U.K.-based digital auto retailer Cazoo has completed a number of restructuring transactions, including a convertible note exchange. This has “significantly de-levered” the company, it asserted in a press release. This will enable Cazoo to retain its listing on the NYSE.

The transactions involved “the exchange of $630 million aggregate principal amount of 2.00% Convertible Senior Notes due 2027 for a pro rata portion of (1) $200 million aggregate principal amount of 4.00%/2.00% cash/payment-in-kind toggle senior secured notes due 2027 and (2) 4,499,721 Class A ordinary shares of Cazoo, which represents approximately 92% of the 4,891,002 Class A ordinary shares estimated to be outstanding as of December 6, 2023.”

The restructuring plan was agreed with bondholders in September and approved by shareholders last month.

Cazoo CEO Paul Whitehead commented: “Completion of these transactions represents a significant inflection point for Cazoo. With an improved capital structure and encouraging operational momentum, as demonstrated by our successive record retail GPU [gross profit per unit] figures and much-improved unit economics, we can look to 2024 with confidence … Cazoo launched only four years ago this week and has already sold almost 150,000 cars entirely online to consumers across the U.K.”

Four out of five directors ‘retire’

The company has also unveiled a new board, with four of its five existing members — including the company’s founder and former CEO Alex Chesterman — ‘retiring.’

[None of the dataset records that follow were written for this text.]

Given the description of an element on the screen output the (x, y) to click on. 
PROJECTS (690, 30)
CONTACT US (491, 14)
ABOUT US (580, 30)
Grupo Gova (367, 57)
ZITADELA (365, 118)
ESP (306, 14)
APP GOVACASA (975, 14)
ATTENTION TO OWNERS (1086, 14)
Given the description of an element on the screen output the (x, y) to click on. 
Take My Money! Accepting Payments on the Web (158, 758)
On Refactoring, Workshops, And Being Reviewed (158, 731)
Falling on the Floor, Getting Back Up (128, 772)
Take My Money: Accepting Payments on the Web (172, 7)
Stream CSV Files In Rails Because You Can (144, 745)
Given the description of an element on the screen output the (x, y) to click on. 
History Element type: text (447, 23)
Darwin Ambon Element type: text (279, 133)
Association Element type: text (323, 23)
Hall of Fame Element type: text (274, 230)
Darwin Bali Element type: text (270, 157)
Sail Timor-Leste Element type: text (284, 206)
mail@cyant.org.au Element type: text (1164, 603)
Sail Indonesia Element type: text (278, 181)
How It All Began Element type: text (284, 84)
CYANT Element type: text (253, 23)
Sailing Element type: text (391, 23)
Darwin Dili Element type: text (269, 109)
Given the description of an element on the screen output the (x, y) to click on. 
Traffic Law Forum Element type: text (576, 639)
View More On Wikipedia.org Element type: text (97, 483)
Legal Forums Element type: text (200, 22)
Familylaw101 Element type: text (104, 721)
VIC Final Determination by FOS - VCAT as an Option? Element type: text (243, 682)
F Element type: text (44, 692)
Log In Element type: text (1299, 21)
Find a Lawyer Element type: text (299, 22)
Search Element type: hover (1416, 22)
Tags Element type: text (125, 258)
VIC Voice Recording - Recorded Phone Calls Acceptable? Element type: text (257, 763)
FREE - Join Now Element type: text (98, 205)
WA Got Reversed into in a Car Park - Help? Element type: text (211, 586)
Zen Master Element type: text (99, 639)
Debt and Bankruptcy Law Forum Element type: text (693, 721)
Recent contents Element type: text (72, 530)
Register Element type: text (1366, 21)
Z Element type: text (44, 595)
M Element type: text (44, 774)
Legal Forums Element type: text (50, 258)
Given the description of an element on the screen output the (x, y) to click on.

The board will now be chaired by Tim Isaacs, an accountant with equity fund management investment experience. According to his LinkedIn bio, “I help lenders, private equity firms and portfolio companies navigate complex and challenging scenarios, such as refinancing, restructuring, performance improvement, mergers and acquisitions and asset disposal.”

Isaacs will be joined by Alan J. Carr, CEO of independent fiduciary services provider Drivetrain and a self-described “distressed investing and corporate renewal professional”; Andrew Herd, managing director of consulting and investment company Lancashire Court Capital Limited; and Nicholas Pike, a former partner in law firm DLA Piper who now runs a management consultancy that specializes in board appointments to assist with governance and strategy.

All four were appointed on Dec 6. They join Mary Reilly — the only existing board member to continue in her role. She joined the company in February this year.

Cazoo’s decline has been precipitous; when it floated on the NYSE in a SPAC deal in August 2021, it was worth around $8.0 billion. At the time of writing, its market cap stood at just $11.7 million — a 99.9% decline in less than two-and-a-half years.